| Exercise aim |
In the listing that follows, the lines starting at the one containing "Task: Check the" and ending at the one containing "The height and" are to be returned exactly, both boundary lines included, and no others.

| Data for this task |

------------------------------------------------------------

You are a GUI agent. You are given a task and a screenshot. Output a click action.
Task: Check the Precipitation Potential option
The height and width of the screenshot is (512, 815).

------------------------------------------------------------

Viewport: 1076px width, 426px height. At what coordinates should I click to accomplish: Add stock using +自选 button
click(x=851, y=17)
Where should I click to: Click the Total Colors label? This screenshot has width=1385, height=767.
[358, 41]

------------------------------------------------------------

| The answer |
Task: Check the Precipitation Potential option
The height and width of the screenshot is (512, 815).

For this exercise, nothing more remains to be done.